EXERCISE AIM
For each line of the data below, copy it if it holds the word "dark".

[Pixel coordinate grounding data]

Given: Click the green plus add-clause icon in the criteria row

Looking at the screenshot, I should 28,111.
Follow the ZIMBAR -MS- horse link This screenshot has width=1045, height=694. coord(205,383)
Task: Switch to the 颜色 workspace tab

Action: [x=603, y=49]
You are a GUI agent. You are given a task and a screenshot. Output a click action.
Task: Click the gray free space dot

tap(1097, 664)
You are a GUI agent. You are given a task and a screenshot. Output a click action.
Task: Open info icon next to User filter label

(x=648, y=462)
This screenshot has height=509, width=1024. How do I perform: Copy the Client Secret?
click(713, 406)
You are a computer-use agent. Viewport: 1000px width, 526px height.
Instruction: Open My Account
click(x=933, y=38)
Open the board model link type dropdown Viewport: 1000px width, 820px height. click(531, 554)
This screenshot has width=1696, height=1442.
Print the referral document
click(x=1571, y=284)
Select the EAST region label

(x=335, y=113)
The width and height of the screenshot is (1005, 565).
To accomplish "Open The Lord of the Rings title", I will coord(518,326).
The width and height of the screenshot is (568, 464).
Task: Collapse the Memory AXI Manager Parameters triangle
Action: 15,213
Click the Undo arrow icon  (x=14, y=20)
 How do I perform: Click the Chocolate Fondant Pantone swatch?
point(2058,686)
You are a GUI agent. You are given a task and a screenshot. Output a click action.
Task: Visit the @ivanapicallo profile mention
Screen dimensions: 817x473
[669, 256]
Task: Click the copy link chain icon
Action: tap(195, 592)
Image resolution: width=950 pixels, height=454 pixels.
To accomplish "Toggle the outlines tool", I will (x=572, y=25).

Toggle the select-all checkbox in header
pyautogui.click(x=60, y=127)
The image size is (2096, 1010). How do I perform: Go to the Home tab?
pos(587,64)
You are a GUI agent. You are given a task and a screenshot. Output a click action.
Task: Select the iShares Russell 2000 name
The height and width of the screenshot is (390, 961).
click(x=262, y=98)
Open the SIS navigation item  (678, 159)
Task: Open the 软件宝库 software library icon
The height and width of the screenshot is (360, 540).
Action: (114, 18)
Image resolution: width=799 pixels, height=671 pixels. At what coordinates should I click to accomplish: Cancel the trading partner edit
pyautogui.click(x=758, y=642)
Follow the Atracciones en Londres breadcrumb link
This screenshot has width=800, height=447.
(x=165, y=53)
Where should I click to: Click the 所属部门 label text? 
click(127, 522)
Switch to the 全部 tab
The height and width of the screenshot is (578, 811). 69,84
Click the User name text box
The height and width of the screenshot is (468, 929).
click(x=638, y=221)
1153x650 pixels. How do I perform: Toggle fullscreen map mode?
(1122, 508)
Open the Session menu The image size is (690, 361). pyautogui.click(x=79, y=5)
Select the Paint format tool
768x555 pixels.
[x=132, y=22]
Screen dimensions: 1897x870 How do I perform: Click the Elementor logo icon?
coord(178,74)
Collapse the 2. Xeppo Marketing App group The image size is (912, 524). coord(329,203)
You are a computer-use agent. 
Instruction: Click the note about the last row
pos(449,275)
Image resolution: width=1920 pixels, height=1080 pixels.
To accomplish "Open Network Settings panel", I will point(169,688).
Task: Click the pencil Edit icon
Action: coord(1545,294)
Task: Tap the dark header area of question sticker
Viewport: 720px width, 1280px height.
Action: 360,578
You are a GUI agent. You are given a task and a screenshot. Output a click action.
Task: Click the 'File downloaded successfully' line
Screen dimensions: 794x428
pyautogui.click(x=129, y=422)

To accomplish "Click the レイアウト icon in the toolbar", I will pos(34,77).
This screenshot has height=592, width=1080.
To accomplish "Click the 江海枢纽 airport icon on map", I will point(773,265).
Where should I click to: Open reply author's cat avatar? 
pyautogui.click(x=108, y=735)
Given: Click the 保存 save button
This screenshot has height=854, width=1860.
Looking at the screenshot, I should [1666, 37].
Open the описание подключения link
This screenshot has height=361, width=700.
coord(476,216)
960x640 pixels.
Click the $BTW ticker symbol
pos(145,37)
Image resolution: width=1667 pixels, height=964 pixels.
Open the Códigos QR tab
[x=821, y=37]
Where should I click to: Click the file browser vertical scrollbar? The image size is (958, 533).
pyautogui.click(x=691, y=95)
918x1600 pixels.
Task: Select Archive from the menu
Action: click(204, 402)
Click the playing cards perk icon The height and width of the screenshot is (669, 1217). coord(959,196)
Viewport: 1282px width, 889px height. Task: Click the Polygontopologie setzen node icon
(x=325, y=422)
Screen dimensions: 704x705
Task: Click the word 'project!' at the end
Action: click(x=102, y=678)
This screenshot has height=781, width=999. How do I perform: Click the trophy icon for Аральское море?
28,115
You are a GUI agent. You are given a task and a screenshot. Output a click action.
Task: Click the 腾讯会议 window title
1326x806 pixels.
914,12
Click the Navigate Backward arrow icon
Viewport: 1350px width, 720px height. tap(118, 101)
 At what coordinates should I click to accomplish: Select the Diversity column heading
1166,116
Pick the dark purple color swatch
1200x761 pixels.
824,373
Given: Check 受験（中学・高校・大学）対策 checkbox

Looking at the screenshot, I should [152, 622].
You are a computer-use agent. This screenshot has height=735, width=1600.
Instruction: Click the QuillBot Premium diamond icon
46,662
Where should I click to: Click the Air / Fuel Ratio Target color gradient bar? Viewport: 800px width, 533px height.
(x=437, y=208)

TASK RESPONSE
Task: Tap the dark header area of question sticker
Pick the dark purple color swatch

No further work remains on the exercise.